Please write out the records exactly.

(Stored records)
- - - - -

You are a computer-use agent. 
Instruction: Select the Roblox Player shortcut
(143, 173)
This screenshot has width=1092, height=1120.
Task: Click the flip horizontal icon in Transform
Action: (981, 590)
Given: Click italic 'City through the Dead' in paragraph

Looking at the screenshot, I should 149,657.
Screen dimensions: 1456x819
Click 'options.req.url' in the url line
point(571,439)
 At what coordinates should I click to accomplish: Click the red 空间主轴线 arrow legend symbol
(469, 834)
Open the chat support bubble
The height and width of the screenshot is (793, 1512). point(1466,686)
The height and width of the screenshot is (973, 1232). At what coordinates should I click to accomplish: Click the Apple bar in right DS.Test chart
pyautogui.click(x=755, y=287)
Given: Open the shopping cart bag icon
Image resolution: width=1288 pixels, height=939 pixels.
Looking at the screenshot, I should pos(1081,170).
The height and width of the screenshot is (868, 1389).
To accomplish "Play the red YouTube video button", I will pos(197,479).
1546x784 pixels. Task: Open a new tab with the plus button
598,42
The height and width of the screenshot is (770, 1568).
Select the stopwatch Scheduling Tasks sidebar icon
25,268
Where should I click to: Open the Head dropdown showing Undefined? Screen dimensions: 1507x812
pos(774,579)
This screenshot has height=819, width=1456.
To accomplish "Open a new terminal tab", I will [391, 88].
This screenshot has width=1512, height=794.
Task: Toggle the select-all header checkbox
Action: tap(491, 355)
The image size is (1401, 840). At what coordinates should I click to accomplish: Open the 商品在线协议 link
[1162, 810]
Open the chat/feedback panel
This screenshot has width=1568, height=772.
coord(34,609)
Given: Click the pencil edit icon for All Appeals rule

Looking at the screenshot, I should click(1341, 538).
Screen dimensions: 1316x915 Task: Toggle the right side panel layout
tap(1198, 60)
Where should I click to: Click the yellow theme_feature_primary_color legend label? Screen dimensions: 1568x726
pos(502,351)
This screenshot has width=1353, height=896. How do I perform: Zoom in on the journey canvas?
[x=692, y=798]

- - - - -

| Task answer |
You are a computer-use agent. 
Instruction: Select the Roblox Player shortcut
(143, 173)
This screenshot has width=1092, height=1120.
Task: Click the flip horizontal icon in Transform
Action: (981, 590)
Given: Click italic 'City through the Dead' in paragraph

Looking at the screenshot, I should 149,657.
Screen dimensions: 1456x819
Click 'options.req.url' in the url line
point(571,439)
 At what coordinates should I click to accomplish: Click the red 空间主轴线 arrow legend symbol
(469, 834)
Open the chat support bubble
The height and width of the screenshot is (793, 1512). point(1466,686)
The height and width of the screenshot is (973, 1232). At what coordinates should I click to accomplish: Click the Apple bar in right DS.Test chart
pyautogui.click(x=755, y=287)
Given: Open the shopping cart bag icon
Image resolution: width=1288 pixels, height=939 pixels.
Looking at the screenshot, I should pos(1081,170).
The height and width of the screenshot is (868, 1389).
To accomplish "Play the red YouTube video button", I will pos(197,479).
1546x784 pixels. Task: Open a new tab with the plus button
598,42
The height and width of the screenshot is (770, 1568).
Select the stopwatch Scheduling Tasks sidebar icon
25,268
Where should I click to: Open the Head dropdown showing Undefined? Screen dimensions: 1507x812
pos(774,579)
This screenshot has height=819, width=1456.
To accomplish "Open a new terminal tab", I will [391, 88].
This screenshot has width=1512, height=794.
Task: Toggle the select-all header checkbox
Action: tap(491, 355)
The image size is (1401, 840). At what coordinates should I click to accomplish: Open the 商品在线协议 link
[1162, 810]
Open the chat/feedback panel
This screenshot has width=1568, height=772.
coord(34,609)
Given: Click the pencil edit icon for All Appeals rule

Looking at the screenshot, I should click(1341, 538).
Screen dimensions: 1316x915 Task: Toggle the right side panel layout
tap(1198, 60)
Where should I click to: Click the yellow theme_feature_primary_color legend label? Screen dimensions: 1568x726
pos(502,351)
This screenshot has width=1353, height=896. How do I perform: Zoom in on the journey canvas?
[x=692, y=798]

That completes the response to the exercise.